Given exercise 1: In the records, rewrite the lines starting at the one containing "Given: Select the Ngày tab" and continuing through the end of the records, replacing "image" with "screenshot" and changing nothing else. Leave out the pictures.

Excerpt:
▬▬▬▬▬▬▬▬▬▬

LaMarque, also 48, has composed a song in honor of Kandaly (can-DOLLY), just as he did for Risen Star in 1988. The Risen Star song, which LaMarque once sang on national television, borrowed music from “When You Wish Upon a Star,” “Way Down Yonder in New Orleans” and “New York, New York,” depending on LaMarque’s mood.

LaMarque sang in a Baltimore crab restaurant the night that Risen Star won the Preakness.

“The thing about Ronnie’s singing is that he’s brave,” said Joe Hirsch of the Daily Racing Form. “Some people at the next table threw rolls at him, and they were even buttered rolls.”

LaMarque’s song for Kandaly is sung to the tune of the old Manfred Mann hit, “Doo Wah Diddy Diddy.” LaMarque handed a copy of the lyrics to Rosalind Cole on Thursday and they attempted a duet:

Here he comes just runnin’ down the stretch We’re singing , Go Kandaly , Go Kandaly , go . Listening to those hoofbeats clickerty clackin’ on the track We’re singing , Go Kandaly , Go Kandaly , go Runs fast , runs fast Looks fine , looks fine Runs fast, looks fine, Derby bells are gonna chime . The morning line might be 5-1 on Kandaly, but LaMarque is looking at different odds.

▬▬▬▬▬▬▬▬▬▬

Given exercise 2: In the excerpt about LaMarque's racehorse songs, what tune is the song for Kandaly sung to?

▬▬▬▬▬▬▬▬▬▬

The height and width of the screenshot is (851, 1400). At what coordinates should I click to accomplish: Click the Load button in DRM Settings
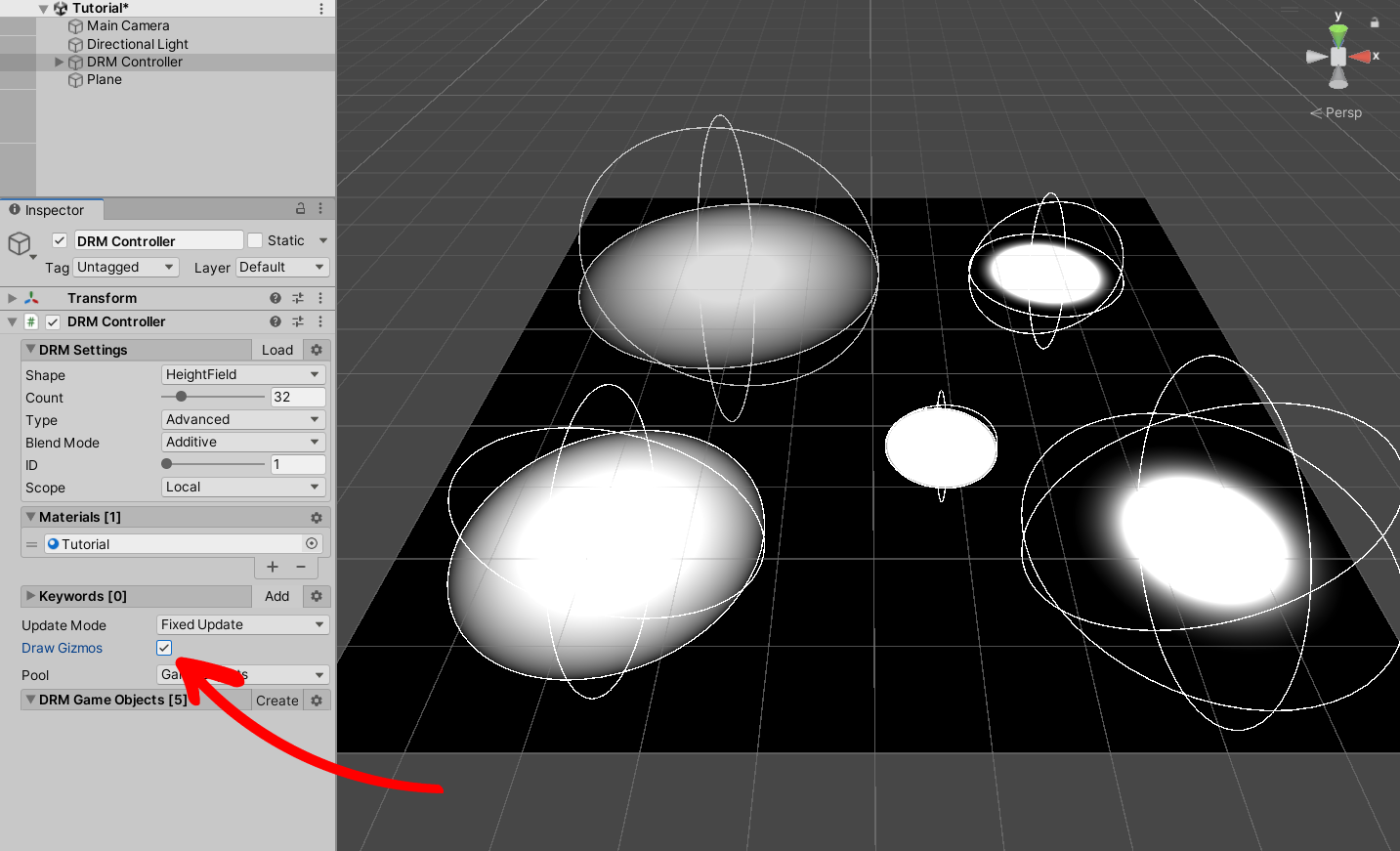(277, 350)
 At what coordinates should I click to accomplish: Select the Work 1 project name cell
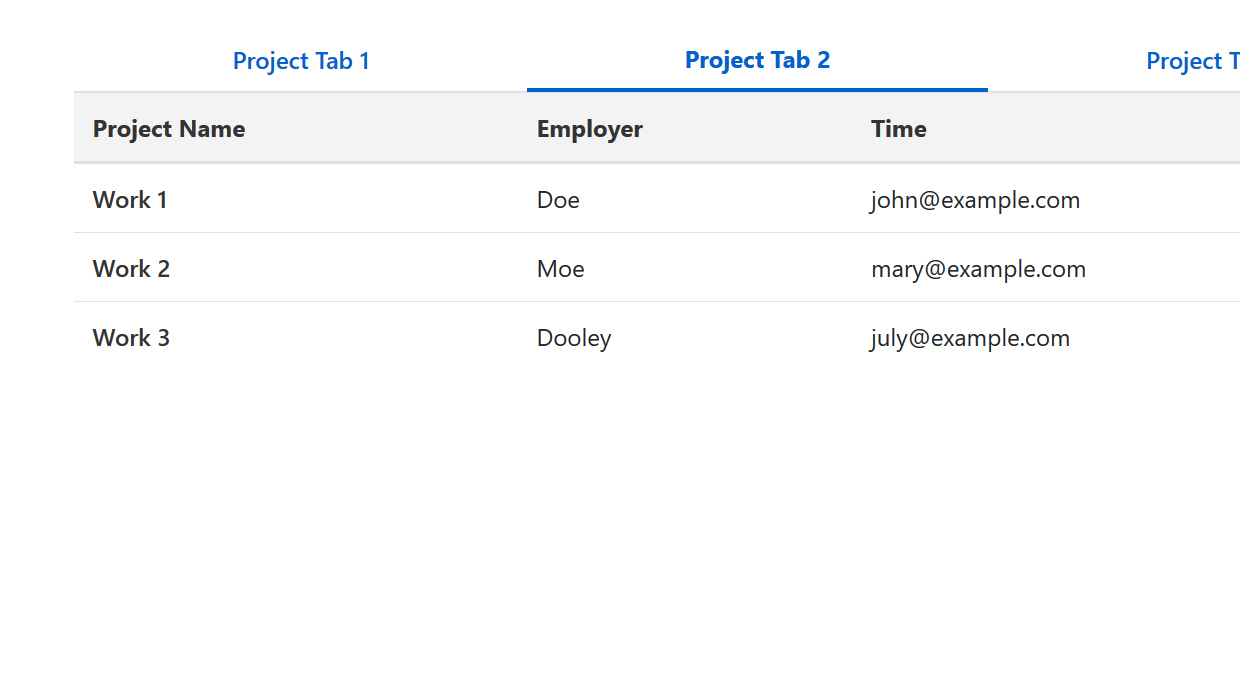tap(130, 200)
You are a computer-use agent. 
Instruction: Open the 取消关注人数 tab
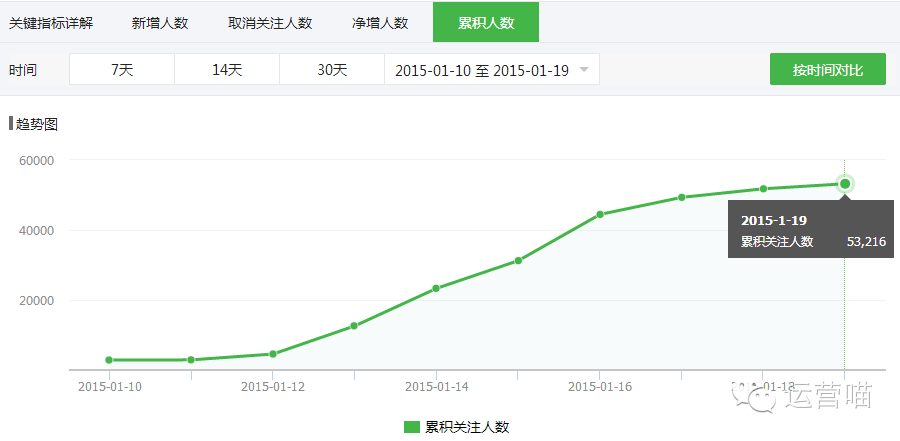(270, 22)
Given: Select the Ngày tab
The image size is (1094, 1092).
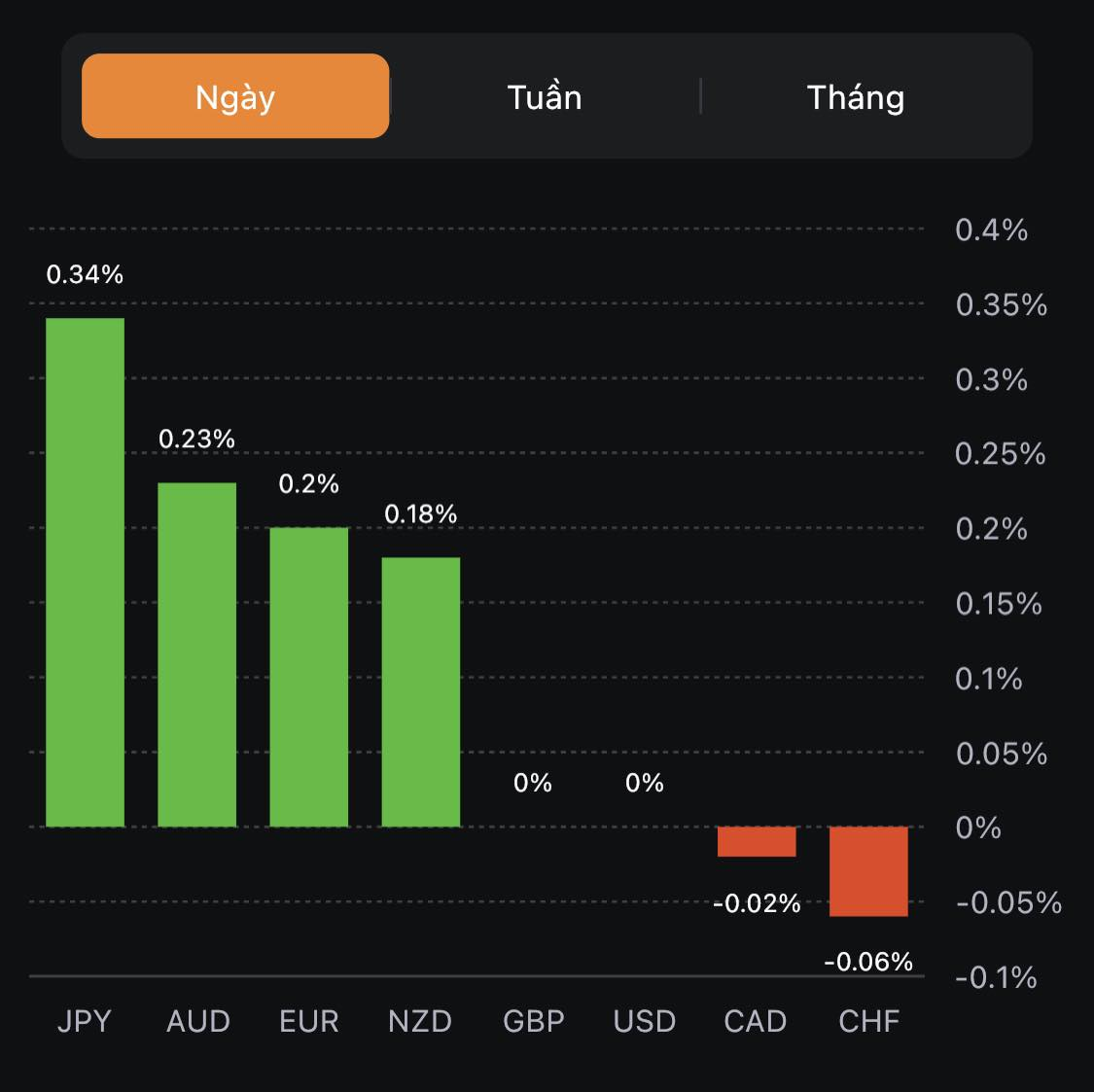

▬▬▬▬▬▬▬▬▬▬

Correct response 1:
Given: Select the Ngày tab
The screenshot size is (1094, 1092).

Correct response 2: It is sung to the tune of the old Manfred Mann hit "Doo Wah Diddy Diddy."